**AIM OF THE TASK:** State how many lines in the rows below contain the string "Dentistry". Give only the number.

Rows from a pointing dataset
-- START --
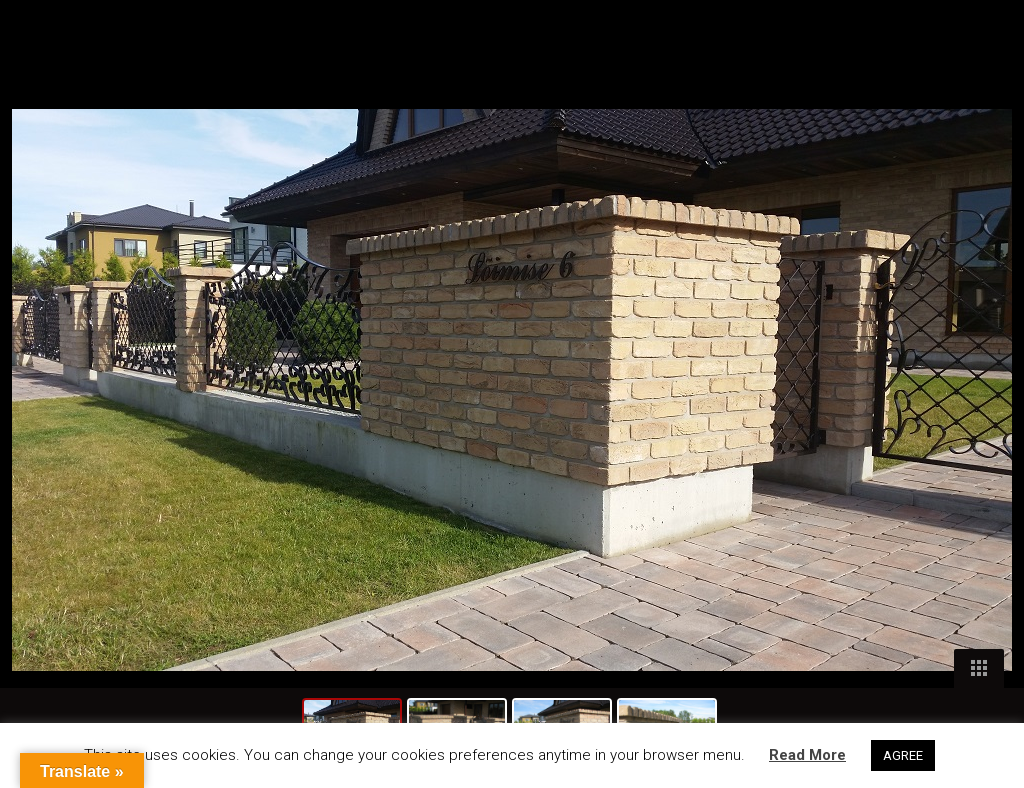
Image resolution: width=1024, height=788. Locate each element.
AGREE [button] (903, 755)
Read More (807, 755)
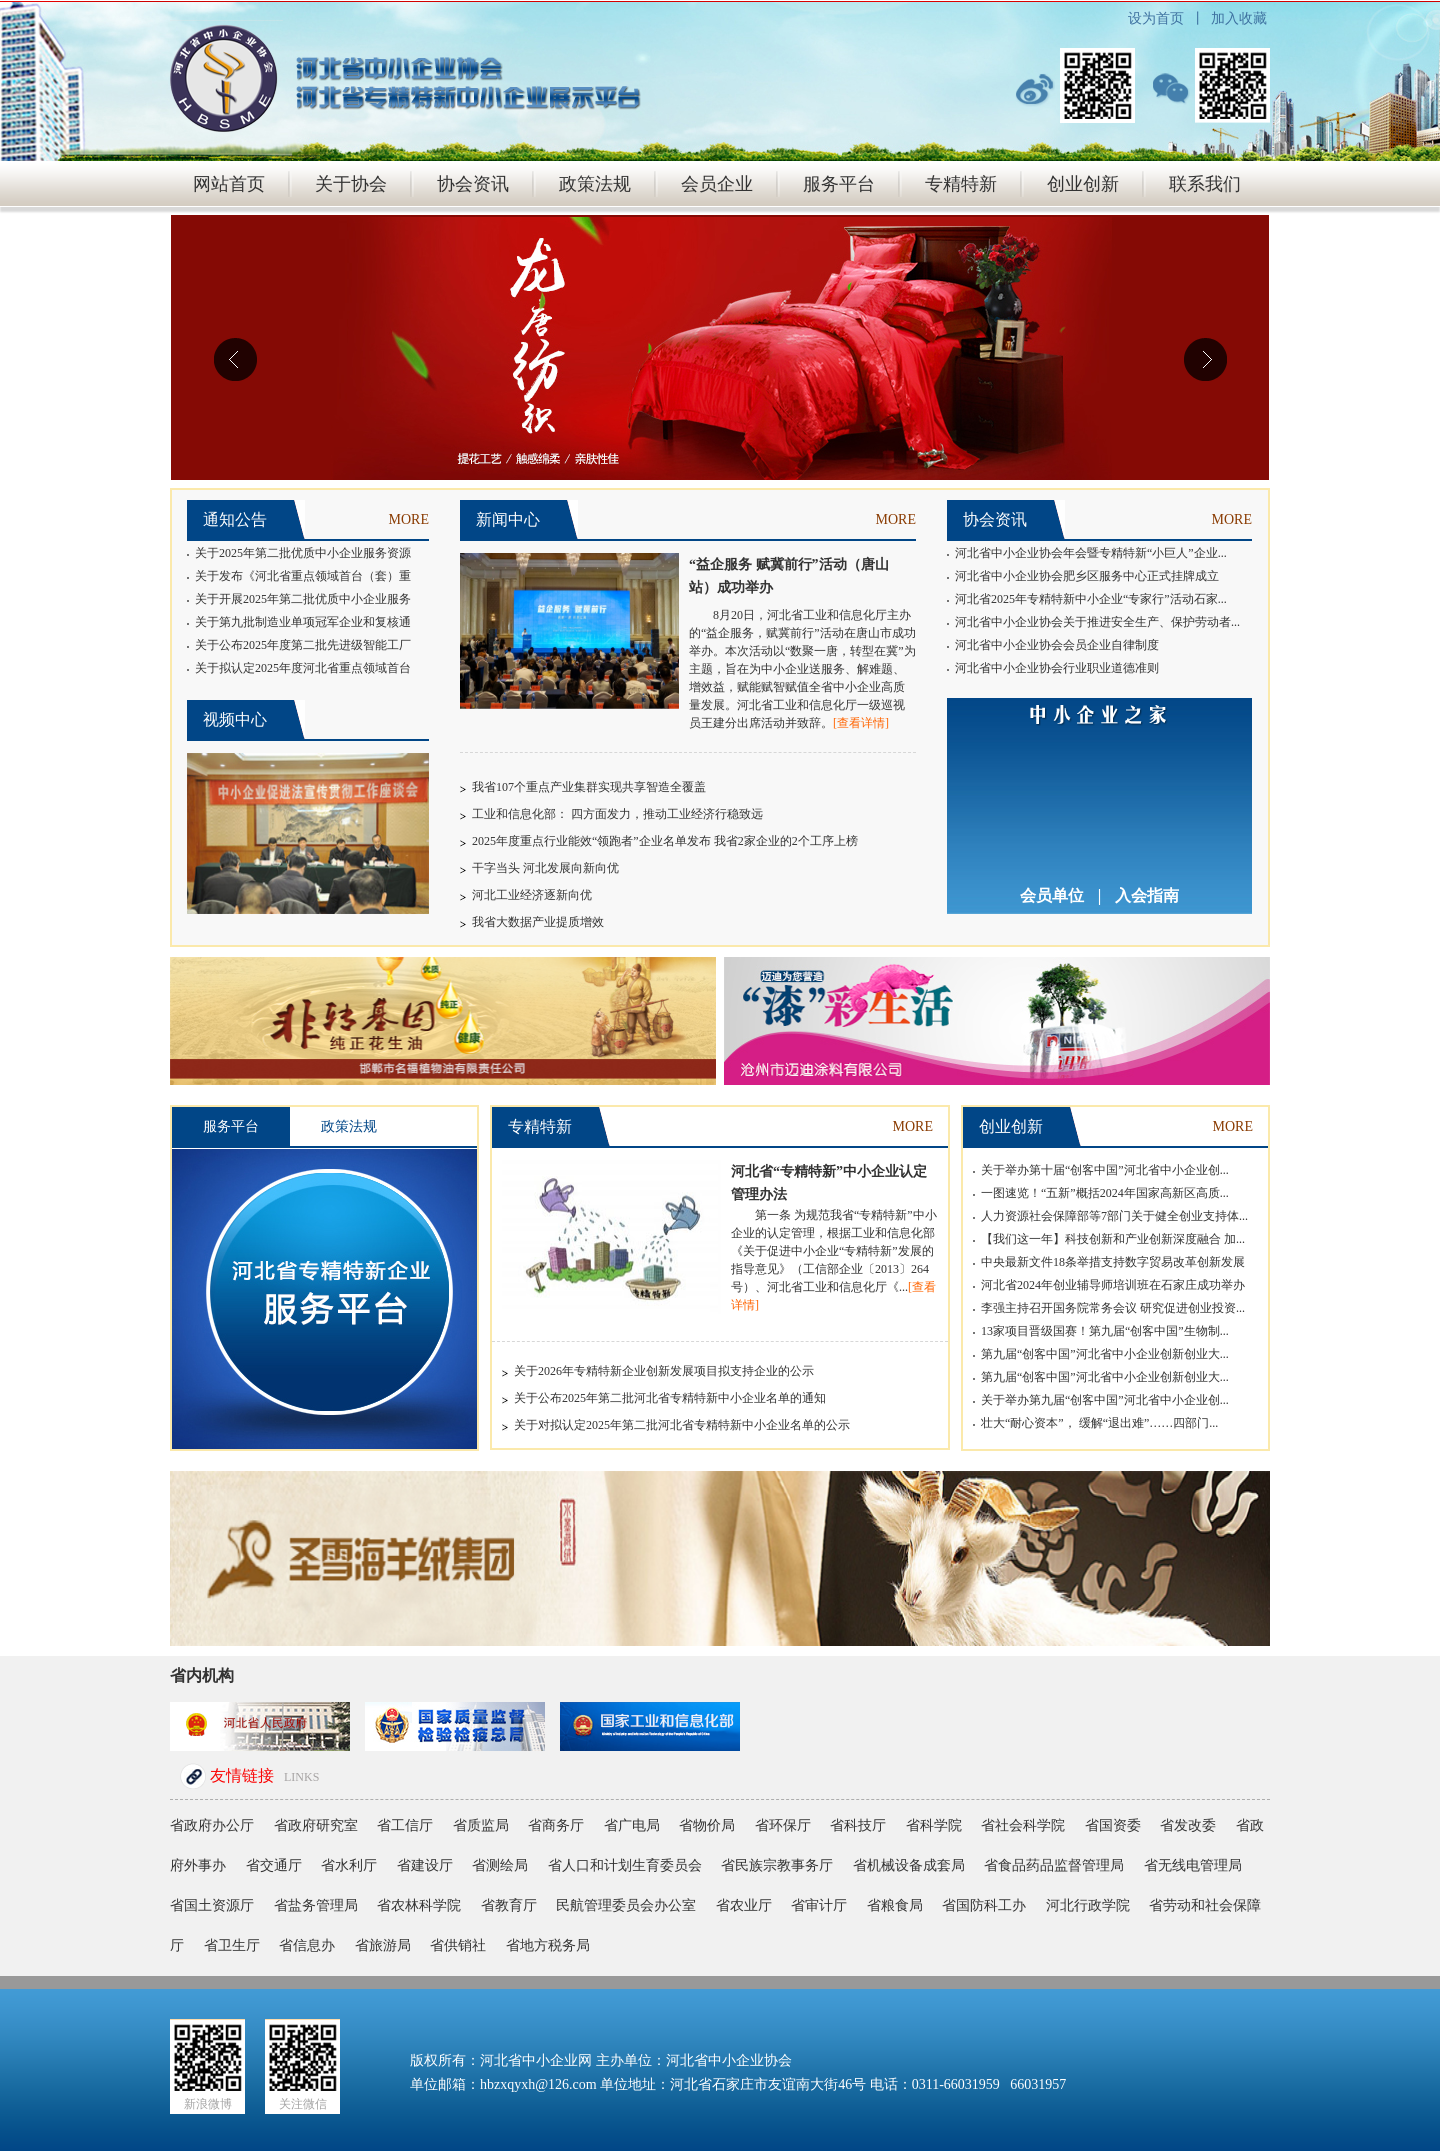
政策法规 (595, 184)
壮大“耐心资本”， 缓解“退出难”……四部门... (1099, 1423)
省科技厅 (858, 1825)
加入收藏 (1239, 18)
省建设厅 (425, 1865)
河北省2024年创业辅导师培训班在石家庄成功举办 (1113, 1285)
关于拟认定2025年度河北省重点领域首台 (303, 668)
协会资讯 (473, 184)
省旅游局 (383, 1945)
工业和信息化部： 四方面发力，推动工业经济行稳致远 (617, 814)
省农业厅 (744, 1905)
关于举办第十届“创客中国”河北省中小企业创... (1105, 1170)
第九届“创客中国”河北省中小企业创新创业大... (1105, 1354)
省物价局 (707, 1825)
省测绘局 (500, 1865)
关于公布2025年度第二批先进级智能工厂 (303, 645)
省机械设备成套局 (909, 1865)
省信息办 (307, 1945)
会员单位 (1052, 895)
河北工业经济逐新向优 (532, 895)
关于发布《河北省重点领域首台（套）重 (303, 576)
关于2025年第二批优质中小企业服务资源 (303, 553)
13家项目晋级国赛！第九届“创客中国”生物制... (1105, 1331)
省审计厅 (819, 1905)
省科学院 (934, 1825)
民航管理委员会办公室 (626, 1905)
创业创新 (1083, 184)
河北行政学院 (1088, 1905)
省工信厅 (405, 1825)
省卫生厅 (232, 1945)
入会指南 (1147, 895)
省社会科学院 (1023, 1825)
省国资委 (1113, 1825)
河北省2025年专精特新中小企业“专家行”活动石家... (1091, 599)
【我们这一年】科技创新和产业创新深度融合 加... (1113, 1239)
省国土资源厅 (212, 1905)
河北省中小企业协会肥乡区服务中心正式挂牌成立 (1087, 576)
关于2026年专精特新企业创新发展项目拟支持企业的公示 (664, 1371)
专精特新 (961, 184)
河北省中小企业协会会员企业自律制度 (1057, 645)
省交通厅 (274, 1865)
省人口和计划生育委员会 (625, 1865)
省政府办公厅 (212, 1825)
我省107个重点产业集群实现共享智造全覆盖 (589, 787)
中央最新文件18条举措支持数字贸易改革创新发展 (1113, 1262)
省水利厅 (349, 1865)
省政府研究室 (316, 1825)
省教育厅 (509, 1905)
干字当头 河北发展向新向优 (545, 868)
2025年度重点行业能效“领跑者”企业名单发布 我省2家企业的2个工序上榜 (665, 841)
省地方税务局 (548, 1945)
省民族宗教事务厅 (777, 1865)
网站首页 (229, 184)
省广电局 (632, 1825)
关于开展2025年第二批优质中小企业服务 (303, 599)
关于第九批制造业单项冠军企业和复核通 (303, 622)
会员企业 (717, 184)
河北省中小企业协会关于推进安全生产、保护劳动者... (1097, 622)
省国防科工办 (984, 1905)
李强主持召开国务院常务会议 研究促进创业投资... (1113, 1308)
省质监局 (481, 1825)
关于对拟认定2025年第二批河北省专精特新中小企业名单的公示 (682, 1425)
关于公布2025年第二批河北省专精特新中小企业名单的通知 (670, 1398)
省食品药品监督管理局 (1054, 1865)
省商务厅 (556, 1825)
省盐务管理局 (316, 1905)
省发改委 (1188, 1825)
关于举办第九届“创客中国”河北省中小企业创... (1105, 1400)
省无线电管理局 (1193, 1865)
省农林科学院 (419, 1905)
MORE (409, 519)
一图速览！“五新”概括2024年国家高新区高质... (1105, 1193)
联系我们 (1205, 184)
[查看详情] (861, 723)
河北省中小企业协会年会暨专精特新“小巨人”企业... (1091, 553)
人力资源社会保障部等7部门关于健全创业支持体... (1114, 1216)
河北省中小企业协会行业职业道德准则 (1057, 668)
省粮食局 (895, 1905)
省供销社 (458, 1945)
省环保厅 (783, 1825)
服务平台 (839, 184)
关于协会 (351, 184)
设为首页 (1156, 18)
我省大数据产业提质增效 (538, 922)
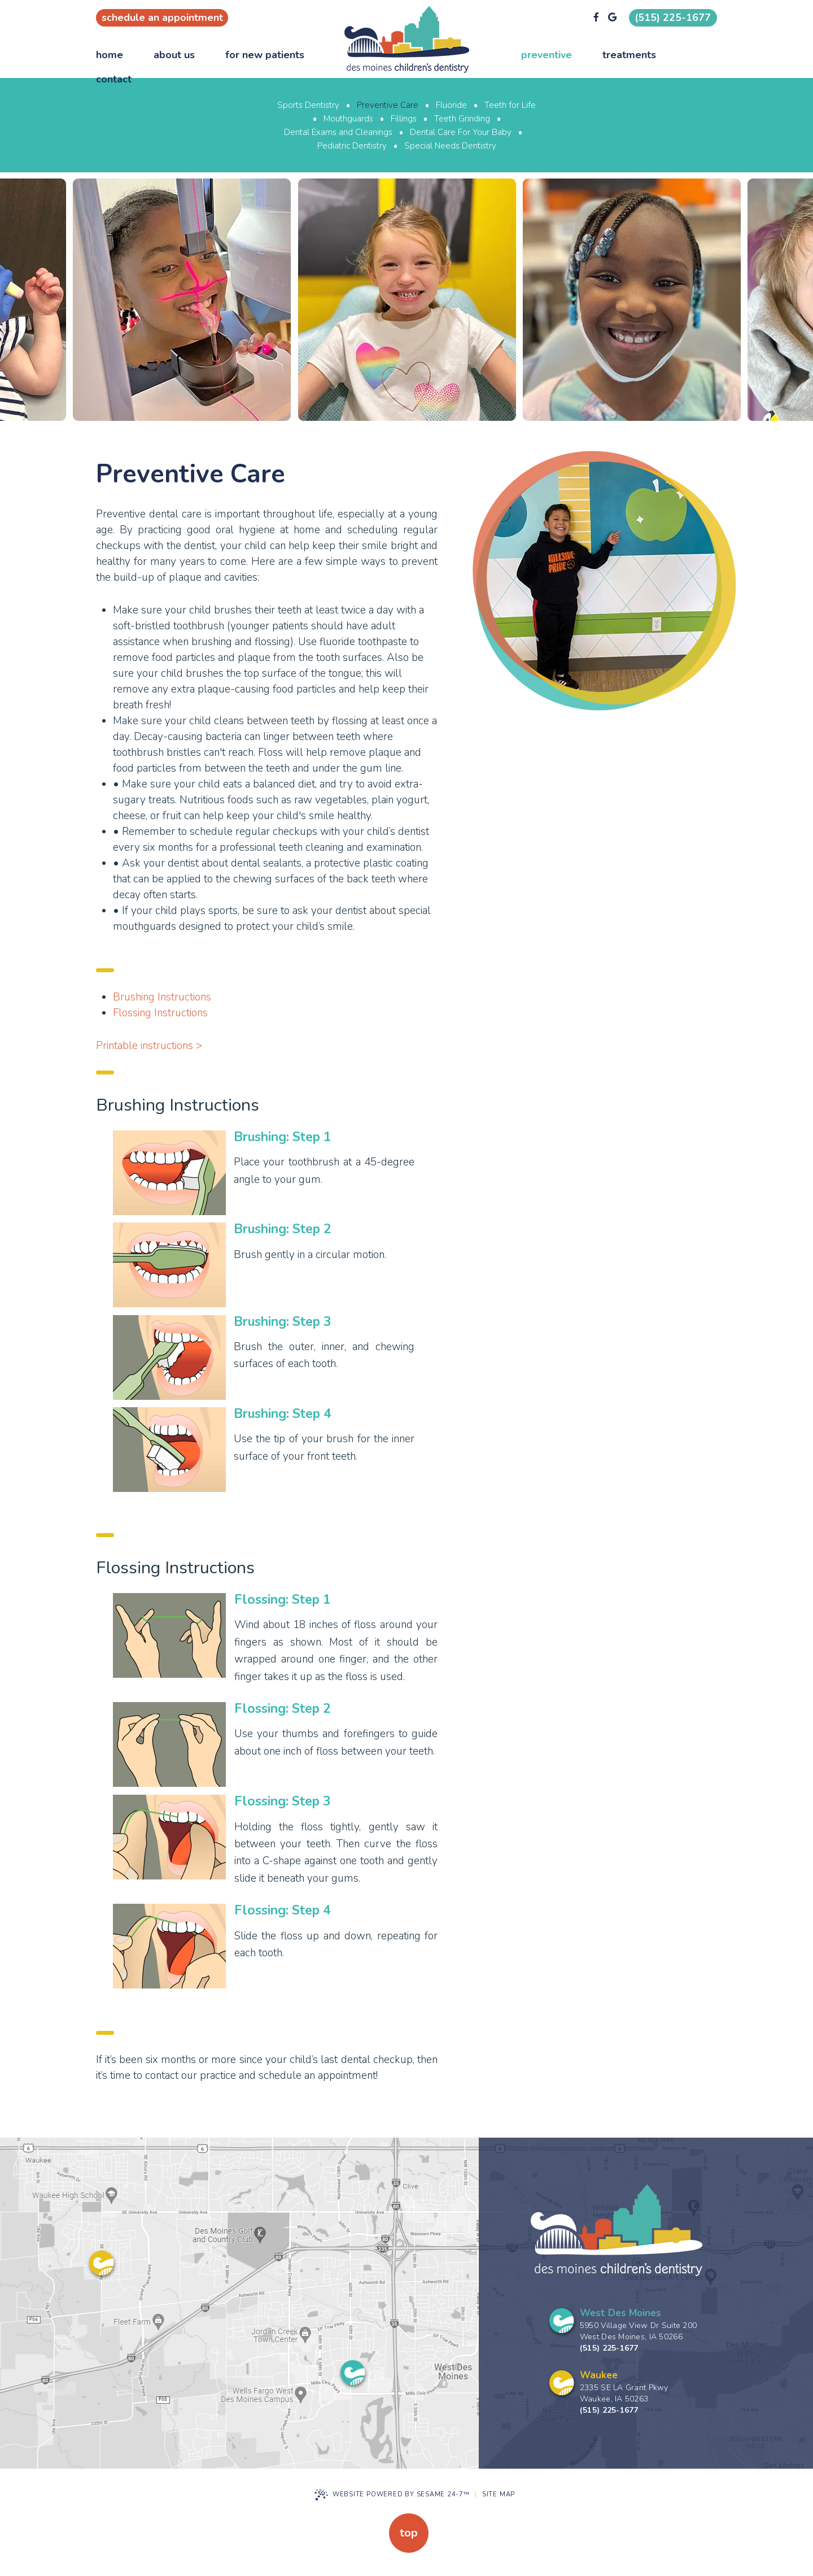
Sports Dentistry (308, 105)
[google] (612, 17)
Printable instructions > (149, 1045)
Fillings (404, 118)
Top (409, 2532)
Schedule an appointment (162, 17)
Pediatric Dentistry (352, 145)
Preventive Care (387, 105)
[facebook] (596, 17)
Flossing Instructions (160, 1013)
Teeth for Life (510, 105)
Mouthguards (348, 118)
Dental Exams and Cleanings (338, 132)
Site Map (498, 2494)
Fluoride (451, 105)
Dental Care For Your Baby (461, 132)
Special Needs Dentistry (450, 145)
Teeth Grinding (462, 118)
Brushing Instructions (162, 997)
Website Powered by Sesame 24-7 (392, 2494)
-- END --
**WRITTEN SOLUTION:** 3